** Data to process follows **

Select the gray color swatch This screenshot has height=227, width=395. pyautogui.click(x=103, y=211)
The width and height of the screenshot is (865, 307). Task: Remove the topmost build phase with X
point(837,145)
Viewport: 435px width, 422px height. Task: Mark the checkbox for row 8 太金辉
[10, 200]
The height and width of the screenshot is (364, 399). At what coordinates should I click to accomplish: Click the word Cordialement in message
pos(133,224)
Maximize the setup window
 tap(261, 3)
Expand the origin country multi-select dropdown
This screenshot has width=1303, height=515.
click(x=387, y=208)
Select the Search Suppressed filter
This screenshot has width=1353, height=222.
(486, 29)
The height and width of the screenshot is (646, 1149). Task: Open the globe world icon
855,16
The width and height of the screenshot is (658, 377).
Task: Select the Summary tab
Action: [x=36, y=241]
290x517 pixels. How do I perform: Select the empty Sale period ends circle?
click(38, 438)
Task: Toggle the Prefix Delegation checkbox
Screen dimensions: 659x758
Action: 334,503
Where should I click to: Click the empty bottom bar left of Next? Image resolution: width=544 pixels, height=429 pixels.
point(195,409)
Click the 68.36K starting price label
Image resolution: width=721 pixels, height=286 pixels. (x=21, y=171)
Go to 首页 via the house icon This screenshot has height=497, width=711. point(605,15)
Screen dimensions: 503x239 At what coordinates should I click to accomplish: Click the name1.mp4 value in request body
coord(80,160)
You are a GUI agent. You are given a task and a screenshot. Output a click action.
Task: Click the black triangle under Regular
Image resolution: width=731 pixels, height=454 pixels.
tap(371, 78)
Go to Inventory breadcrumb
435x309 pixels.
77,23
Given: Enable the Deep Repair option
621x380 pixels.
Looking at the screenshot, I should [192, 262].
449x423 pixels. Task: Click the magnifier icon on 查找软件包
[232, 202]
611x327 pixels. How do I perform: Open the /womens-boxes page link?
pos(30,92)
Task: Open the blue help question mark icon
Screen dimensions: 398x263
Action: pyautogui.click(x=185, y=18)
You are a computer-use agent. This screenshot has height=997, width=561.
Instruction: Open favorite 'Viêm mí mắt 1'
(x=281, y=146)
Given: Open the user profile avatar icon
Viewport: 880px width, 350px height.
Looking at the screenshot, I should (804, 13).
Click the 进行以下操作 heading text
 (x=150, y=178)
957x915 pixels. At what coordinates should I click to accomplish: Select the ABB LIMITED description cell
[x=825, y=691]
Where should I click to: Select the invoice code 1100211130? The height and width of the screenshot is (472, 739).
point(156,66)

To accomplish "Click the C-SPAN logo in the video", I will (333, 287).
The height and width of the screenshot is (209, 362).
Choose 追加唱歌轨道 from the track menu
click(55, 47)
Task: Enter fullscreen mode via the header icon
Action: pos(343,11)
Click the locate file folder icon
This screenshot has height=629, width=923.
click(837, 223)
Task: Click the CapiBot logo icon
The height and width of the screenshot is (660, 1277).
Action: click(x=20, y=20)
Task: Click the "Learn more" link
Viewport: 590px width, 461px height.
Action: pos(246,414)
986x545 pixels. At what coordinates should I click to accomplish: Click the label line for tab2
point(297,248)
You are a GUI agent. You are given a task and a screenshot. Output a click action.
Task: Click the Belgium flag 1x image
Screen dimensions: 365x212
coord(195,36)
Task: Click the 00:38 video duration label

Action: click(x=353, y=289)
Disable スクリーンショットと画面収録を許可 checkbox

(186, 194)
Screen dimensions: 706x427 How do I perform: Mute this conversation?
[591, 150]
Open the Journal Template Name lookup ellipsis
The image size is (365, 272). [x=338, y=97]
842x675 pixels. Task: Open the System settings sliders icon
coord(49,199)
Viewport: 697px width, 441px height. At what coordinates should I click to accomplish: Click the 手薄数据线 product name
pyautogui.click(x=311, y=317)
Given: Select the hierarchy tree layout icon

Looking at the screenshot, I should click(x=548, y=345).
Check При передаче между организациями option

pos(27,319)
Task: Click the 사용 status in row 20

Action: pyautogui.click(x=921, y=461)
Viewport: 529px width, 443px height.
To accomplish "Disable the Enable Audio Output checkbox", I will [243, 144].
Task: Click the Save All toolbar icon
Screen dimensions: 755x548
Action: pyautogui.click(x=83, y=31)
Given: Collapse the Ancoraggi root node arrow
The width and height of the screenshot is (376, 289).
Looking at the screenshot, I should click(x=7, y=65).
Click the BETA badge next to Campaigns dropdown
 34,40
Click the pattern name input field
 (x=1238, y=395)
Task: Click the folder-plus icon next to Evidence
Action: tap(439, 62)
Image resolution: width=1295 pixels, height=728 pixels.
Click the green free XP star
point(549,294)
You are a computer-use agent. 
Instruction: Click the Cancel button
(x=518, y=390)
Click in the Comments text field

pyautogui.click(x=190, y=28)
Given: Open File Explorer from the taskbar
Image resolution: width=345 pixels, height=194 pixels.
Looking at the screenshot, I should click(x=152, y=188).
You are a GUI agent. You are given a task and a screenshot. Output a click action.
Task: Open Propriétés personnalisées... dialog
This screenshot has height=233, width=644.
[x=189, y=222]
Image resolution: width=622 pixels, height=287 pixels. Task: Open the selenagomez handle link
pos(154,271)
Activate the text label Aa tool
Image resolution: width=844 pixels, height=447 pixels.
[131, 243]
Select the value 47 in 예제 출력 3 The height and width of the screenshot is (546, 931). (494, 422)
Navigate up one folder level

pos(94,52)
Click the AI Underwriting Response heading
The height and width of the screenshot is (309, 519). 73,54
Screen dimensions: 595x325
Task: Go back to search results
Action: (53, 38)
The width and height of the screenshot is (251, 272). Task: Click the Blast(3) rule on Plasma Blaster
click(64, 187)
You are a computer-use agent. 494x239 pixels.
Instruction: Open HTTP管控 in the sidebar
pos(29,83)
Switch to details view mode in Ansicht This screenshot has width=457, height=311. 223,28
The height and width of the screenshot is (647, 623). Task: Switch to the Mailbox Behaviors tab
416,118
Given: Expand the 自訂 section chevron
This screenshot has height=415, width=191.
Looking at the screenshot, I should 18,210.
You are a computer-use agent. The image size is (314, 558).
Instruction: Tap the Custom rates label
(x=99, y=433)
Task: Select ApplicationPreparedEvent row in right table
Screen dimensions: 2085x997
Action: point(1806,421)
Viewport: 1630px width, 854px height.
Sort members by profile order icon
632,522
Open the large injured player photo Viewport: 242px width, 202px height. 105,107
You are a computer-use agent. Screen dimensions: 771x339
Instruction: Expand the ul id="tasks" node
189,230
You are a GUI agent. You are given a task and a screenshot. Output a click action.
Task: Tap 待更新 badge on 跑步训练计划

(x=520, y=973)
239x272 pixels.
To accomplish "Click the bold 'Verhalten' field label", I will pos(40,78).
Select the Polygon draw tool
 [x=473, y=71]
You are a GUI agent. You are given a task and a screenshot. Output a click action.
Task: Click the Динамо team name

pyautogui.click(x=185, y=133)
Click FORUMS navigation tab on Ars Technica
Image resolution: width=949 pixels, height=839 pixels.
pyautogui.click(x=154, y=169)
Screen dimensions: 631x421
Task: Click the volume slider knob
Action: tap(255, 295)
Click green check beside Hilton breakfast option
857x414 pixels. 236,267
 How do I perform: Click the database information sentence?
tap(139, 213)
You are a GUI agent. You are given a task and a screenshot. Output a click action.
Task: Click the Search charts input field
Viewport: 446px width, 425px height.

** End of Data to process **

▶ **Task item**:
Only lines of the data holding the word "Enable" go in the answer. Please copy each of them.

▶ **Task solution**:
Given: Enable the Deep Repair option
To accomplish "Disable the Enable Audio Output checkbox", I will [243, 144].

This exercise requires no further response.